▶ PROBLEM:
Locate each line below that contains the string "dropdown", and copy those lines out in full.

▶ EXERCISE MATERIAL:
▼
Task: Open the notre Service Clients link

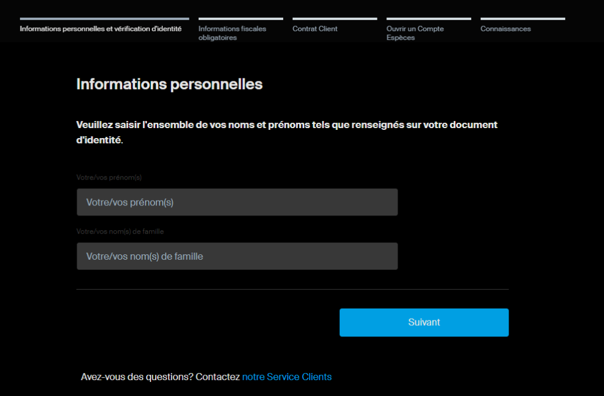Action: [x=287, y=377]
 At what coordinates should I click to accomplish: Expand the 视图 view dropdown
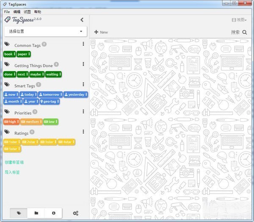(x=239, y=20)
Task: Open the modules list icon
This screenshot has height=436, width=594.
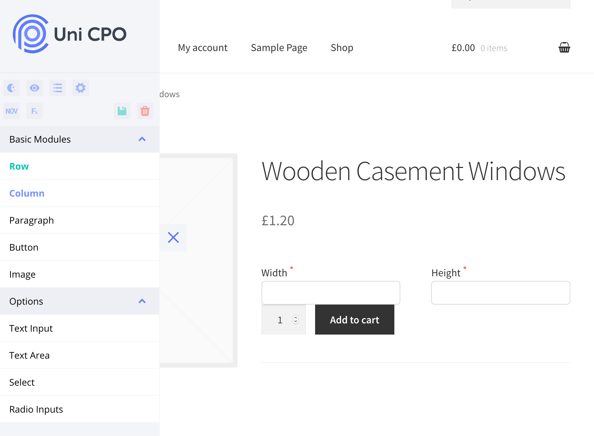Action: (57, 88)
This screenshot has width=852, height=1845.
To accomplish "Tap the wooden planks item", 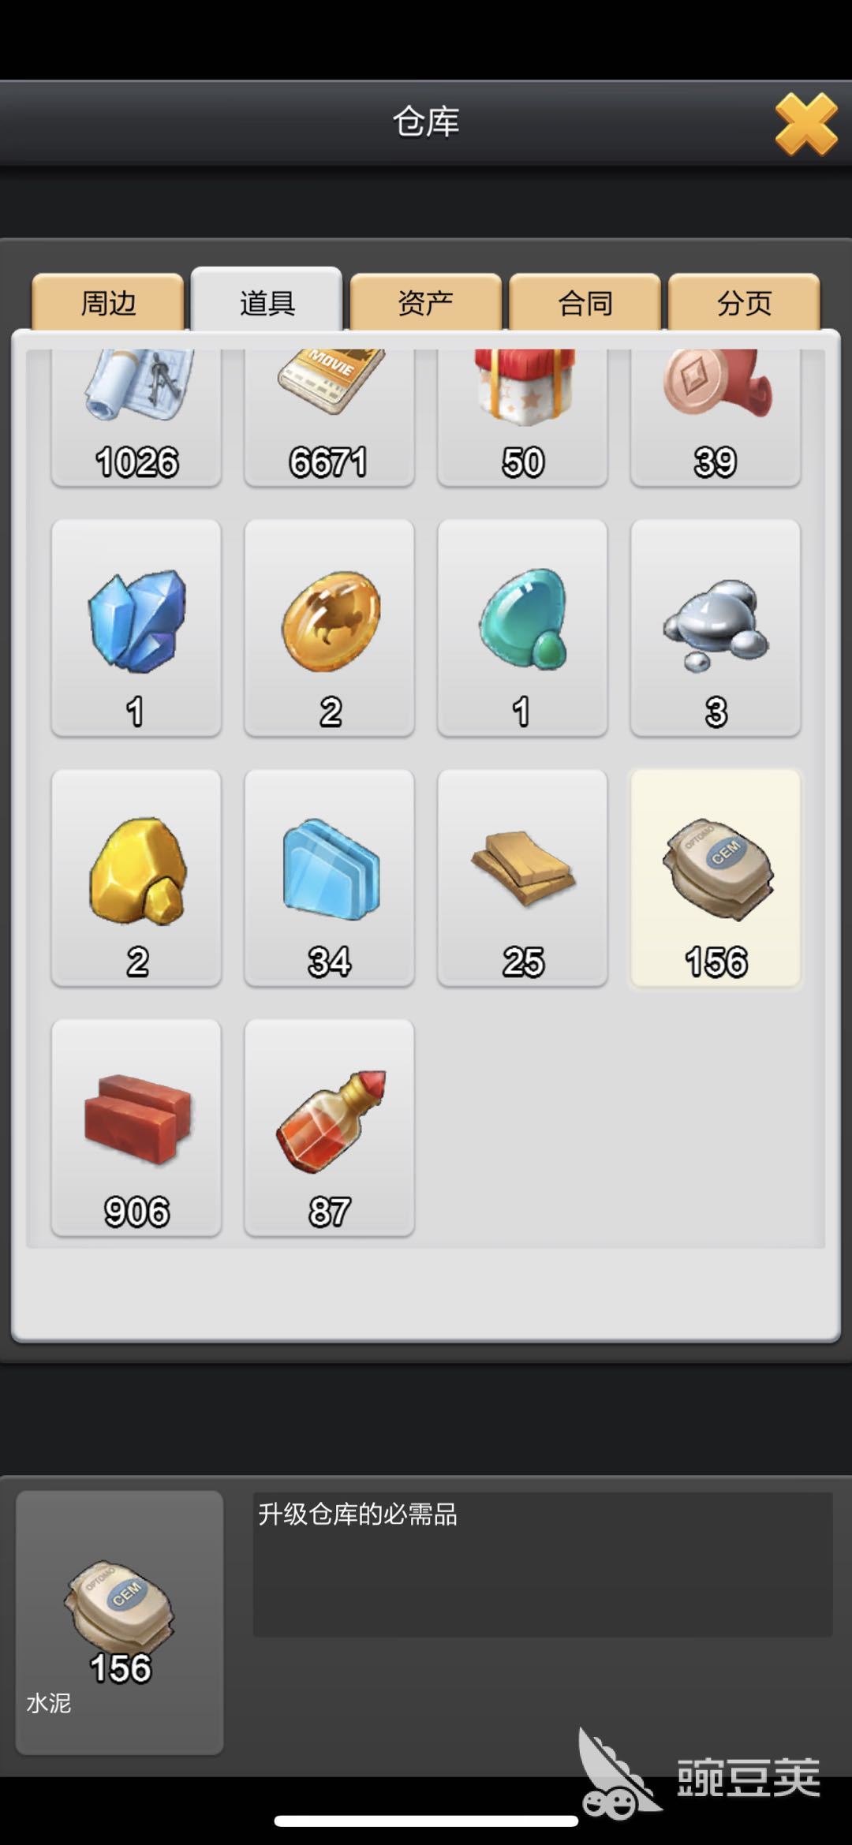I will (522, 878).

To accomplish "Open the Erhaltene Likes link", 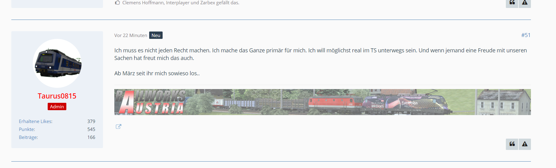I will (36, 121).
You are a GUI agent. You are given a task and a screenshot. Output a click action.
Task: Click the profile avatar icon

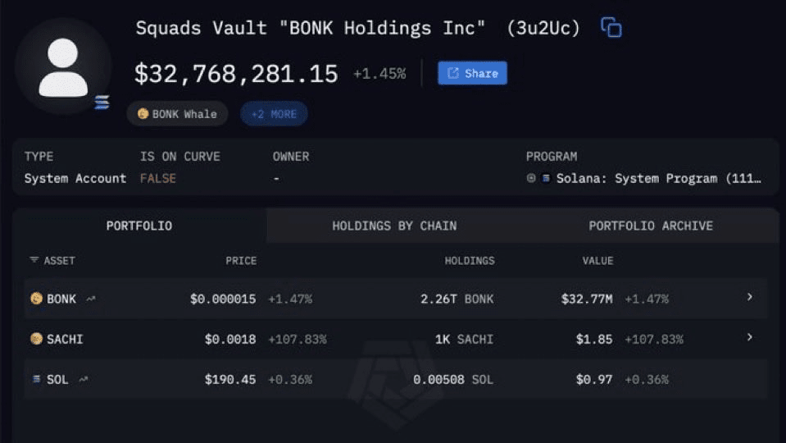(x=62, y=65)
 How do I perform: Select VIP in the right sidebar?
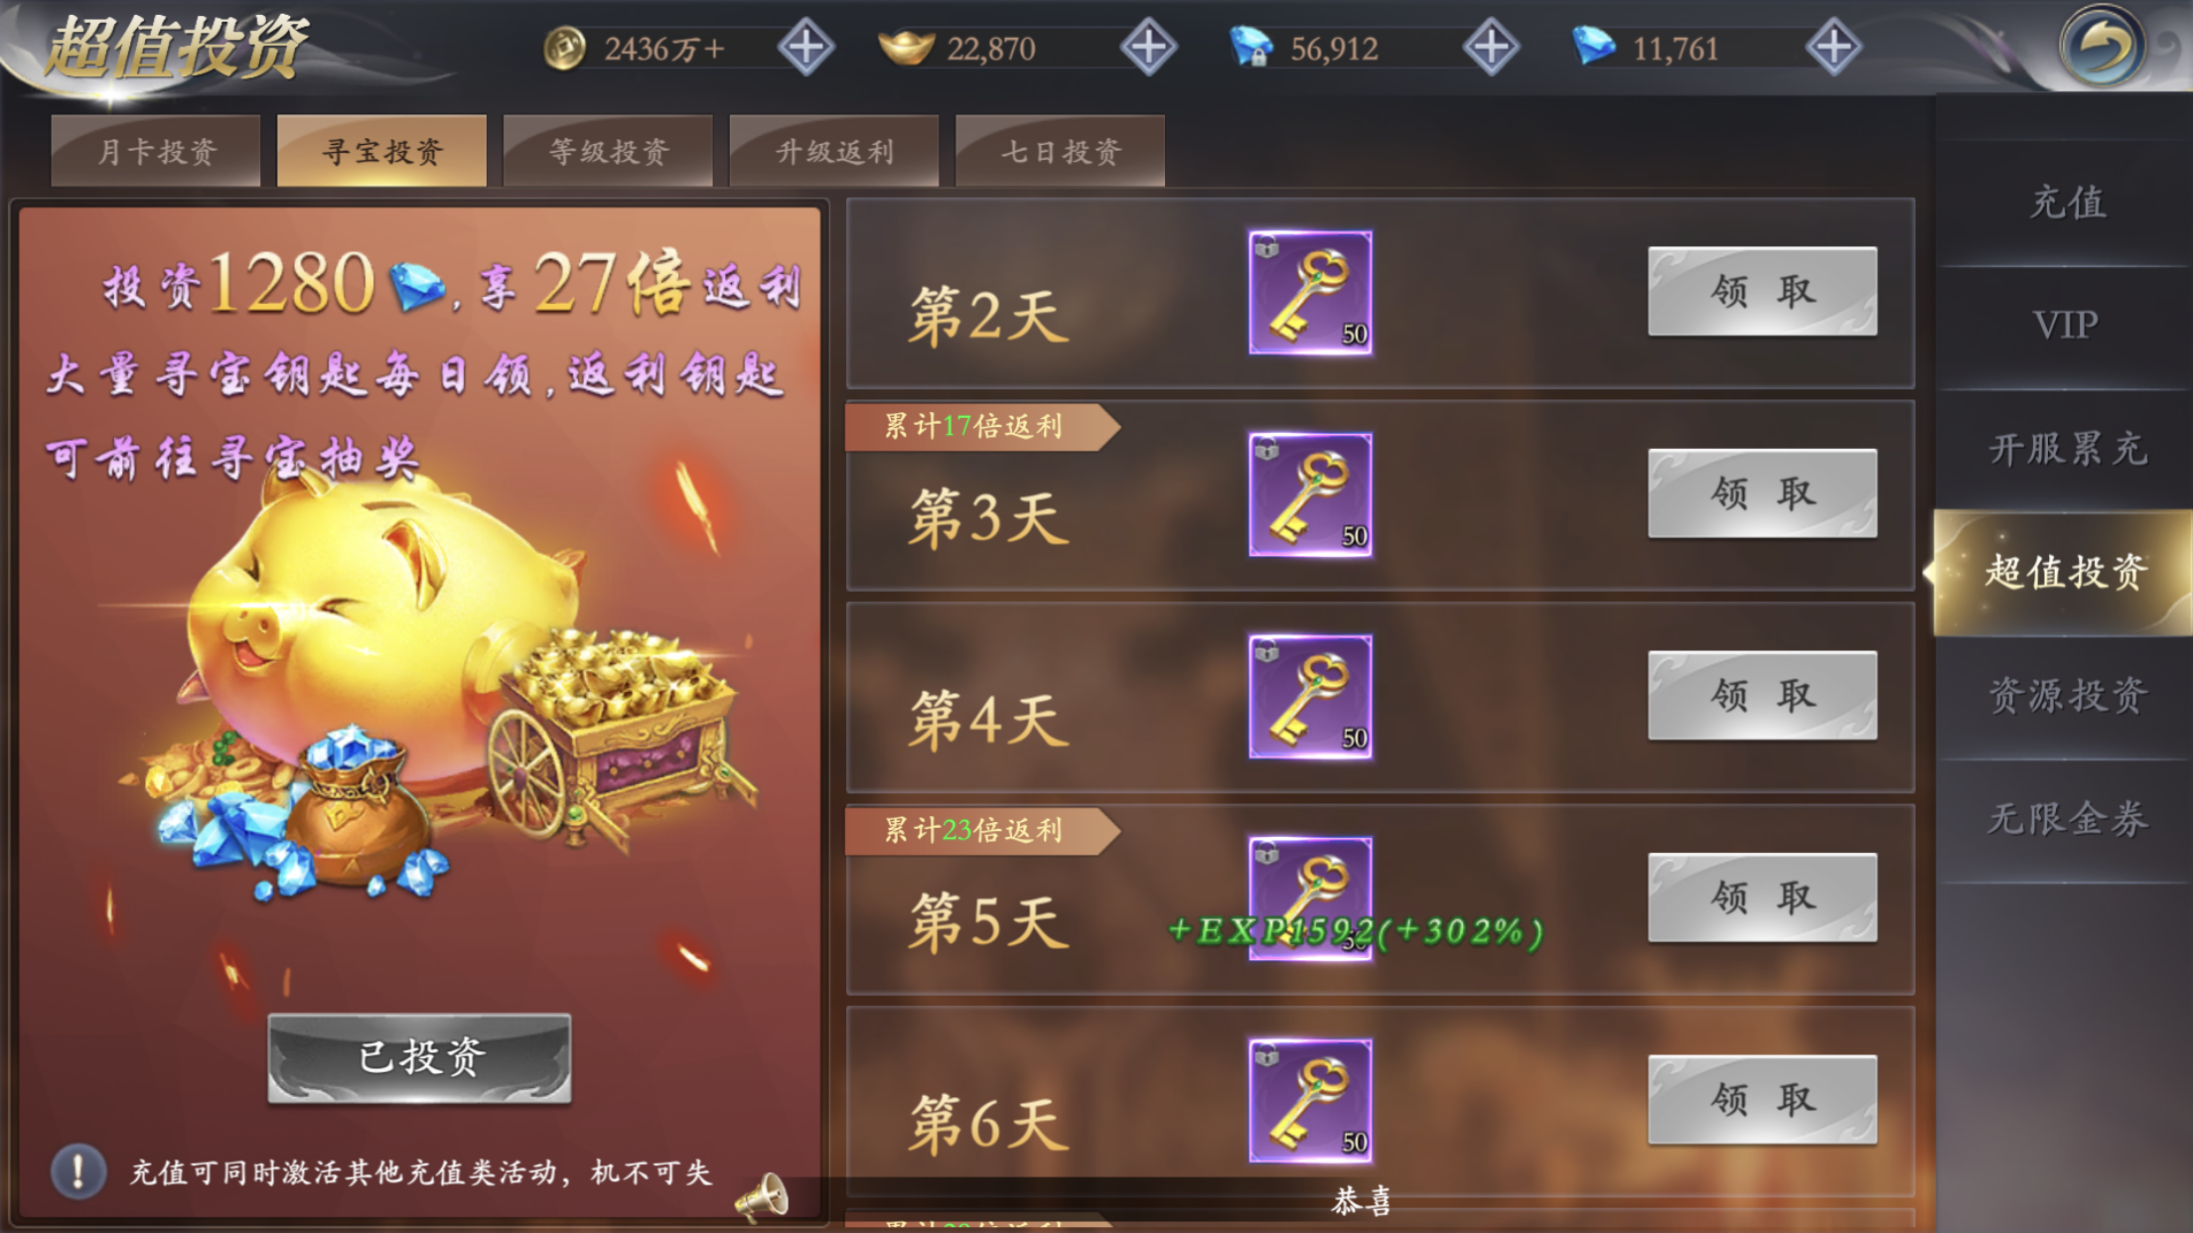(2066, 326)
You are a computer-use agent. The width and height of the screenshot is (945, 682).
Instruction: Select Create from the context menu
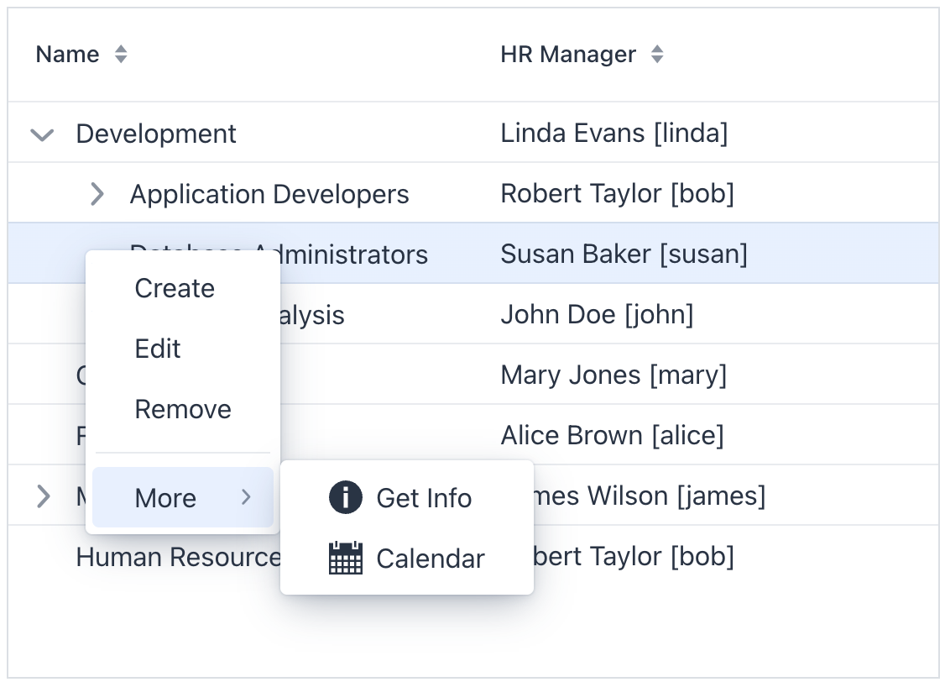point(174,288)
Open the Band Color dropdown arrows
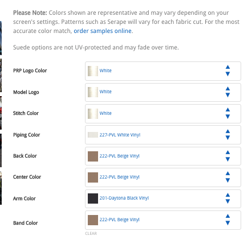 (227, 220)
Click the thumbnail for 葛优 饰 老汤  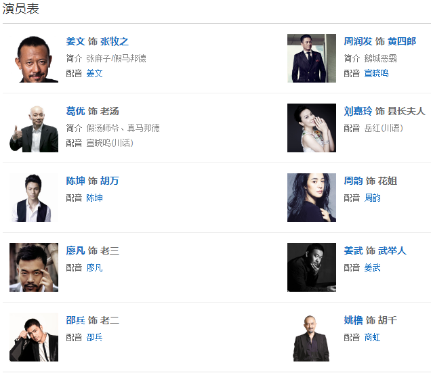click(34, 128)
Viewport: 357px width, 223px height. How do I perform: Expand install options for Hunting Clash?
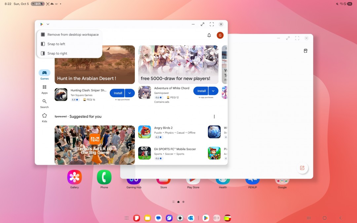130,93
▲
▶ SOLUTION:
 At what coordinates should I click to accomplish: Expand the 视图 view dropdown
Open the Band Color dropdown arrows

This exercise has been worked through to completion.